### Source document
# Happy Embroidery Machine Problem



## sddesigns (Aug 15, 2010)

Have been using machine for 3 years now..never had this problem....was sewing out a shirt yesterday and it came unhooped (heavy shirt) and threw the machine off line (C Error) it would not do it automatically, so I turned the wheel in the back to the "C" position, rehooped another shirt and now it won't pick up any thread...just doesn't seem to be catching the bobbin...I'm lost..help please...thanks!!


----------



## lizziemaxine (Nov 14, 2007)

I don't know anything about Happy machines but if it isn't picking up the bobbin thread it could be the timing is off. Have you re-timed your machine?


----------



## sddesigns (Aug 15, 2010)

Nooo?? i've never had to do that..don't know how?


----------



## lizziemaxine (Nov 14, 2007)

It's time to call tech support then. They should be able to walk you through it.


----------



## laz0924 (Jun 25, 2009)

Go to happyemb.com go to support page and download a pdf on how to adjust the timing.


----------



## laz0924 (Jun 25, 2009)

You will probably need a needle depth gage


----------



## sddesigns (Aug 15, 2010)

laz0924 said:


> You will probably need a needle depth gage


 thank you i will check the book and see if i can find anything on the subject so far i haven't


----------



## bungy (Aug 24, 2006)

If you aren't a member yet, join this group. Happy machine owners group.
Happy support monitors this group and is quick to help.
happyembroiderymachines : Happy Embroidery Machines


----------



## buehrle (Jan 14, 2008)

maybe you bent a needle ? bent a bobbin ? can you reset the machine ? call your tech.


----------



## edward1210 (Nov 7, 2009)

buehrle said:


> maybe you bent a needle ? bent a bobbin ? can you reset the machine ? call your tech.


wOW I just saw the info online, here is the link:
[media]http://www.happyemb.com/files_tech/TR_AdjustingThreadCutTiming.pdf[/media]
I hope yo can fix it with this, because wait on the texmac technician is a pain, I been trying to get help with my machine, I did not buy my machine from them, but I thought they provide support for their products, I been sending email and calling the tech the provide service on my area and nothing.

### Data extract

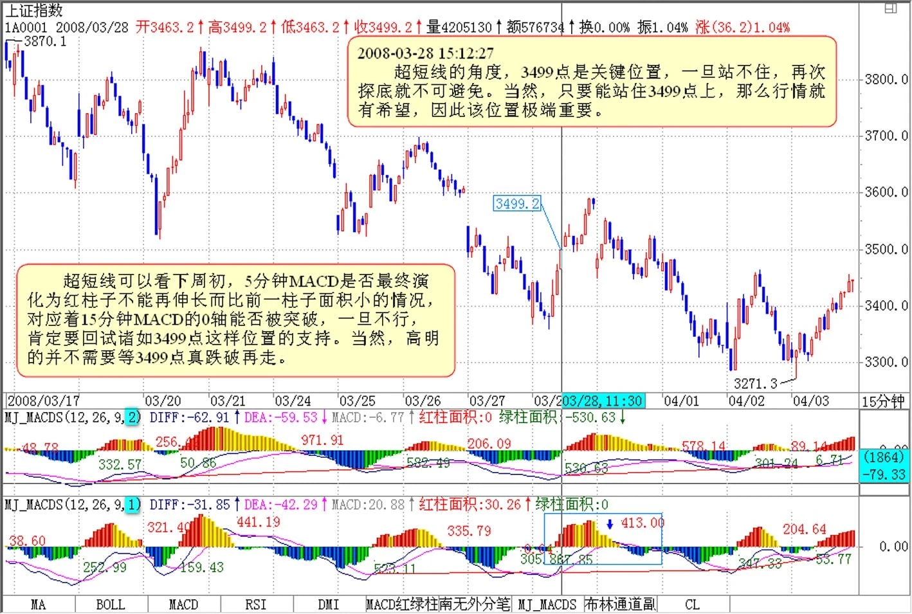Screen dimensions: 912x614
Task: Click the 15分钟 period selector
Action: click(883, 401)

### Task 1
In the Happy embroidery machine thread, what tool does laz0924 say will probably be needed?
### Task 2
Carry on the Happy embroidery machine forum thread past its last post.

### Task result 1
A needle depth gage.

### Task result 2
if one day I need to buy another machine, I will never buy a happy machine, I believe this people are racist.
I'm planning to get a lawyer and suit them.


----------



## laz0924 (Jun 25, 2009)

I have a happy 1501 and I never have a problem getting support, in fact they gave me cel phone numbers and they have called me on the weekend to resolve any issues. I don't believe they are racists at all.
Unfortunetly when some people don't get what they want they pull the race card.


----------



## edward1210 (Nov 7, 2009)

laz0924 said:


> I have a happy 1501 and I never have a problem getting support, in fact they gave me cel phone numbers and they have called me on the weekend to resolve any issues. I don't believe they are racists at all.
> Unfortunetly when some people don't get what they want they pull the race card.


I never use this card like you said, what shuld I said, I been calling my teach in my area, He can I time to show me the basic, I pay him for 3 hour, he told me before I buy this machine,that this machine was in great condition, yes the machine work fine, but I been having problem to how to set the tension and some other little issue(I paid him good for 3 hours) so after this he alway give me and excuse to come, the last time he return my call he told me " I will ask some one named Ricardo(latino) to call you, I said that's fine, Ok Ricardo call me one time, he said he will call me when he come to fl, I asked where he was located, he told me in texa, texa? I need some one to come to my house, he said, I'm going to be in florida on Friday, I will call you on thurday to confirm, Did he call me? nope.
I same an email to other people in texmac, he answer, he said I will get back to you, I going to find out about other tech close to your area, Did he get back to me? nope
So what you want me to said? I never, never use this card, I use it when it have to be play it!!!!!!!!!!!!!


----------



## laz0924 (Jun 25, 2009)

Where in florida are you, why don't you call happy direct, if you are having tension problems that's not so hard. Setting tension is part of being an emroiderer in other words they can't teach you the trade, you should know how to set your tensions. I suggest you take some online classes that texmac provides and it free


----------



## sddesigns (Aug 15, 2010)

THanks I know how to set the tension, the problem is, the top tread is not picking up the bobbin thread at all no matter what i set the tension on


----------



## laz0924 (Jun 25, 2009)

did you double check the needle, groove on front if it's backwards will not pick up thread. is it all needles or just one?


----------



## sddesigns (Aug 15, 2010)

It is all the needles..was working great until the hoop came loose and i got the "C Error"


----------



## sddesigns (Aug 15, 2010)

It is all the needles..was working great until the hoop came loose and i got the "C Error"


----------



## laz0924 (Jun 25, 2009)

call 877-335-5206 that is the number to texmac the happy factory ask to speck to Rene Rosales.
Since you didn't buy the machine from them they might charge you for the support like any other manufacturer would. I think they have a program that if you pay a certain amount they will give you support even if you didn't buy it from them. also you can join the Happy forum and ask questions for free Rene always monitors the group. happyembroiderymachines : Happy Embroidery Machines


----------



## edward1210 (Nov 7, 2009)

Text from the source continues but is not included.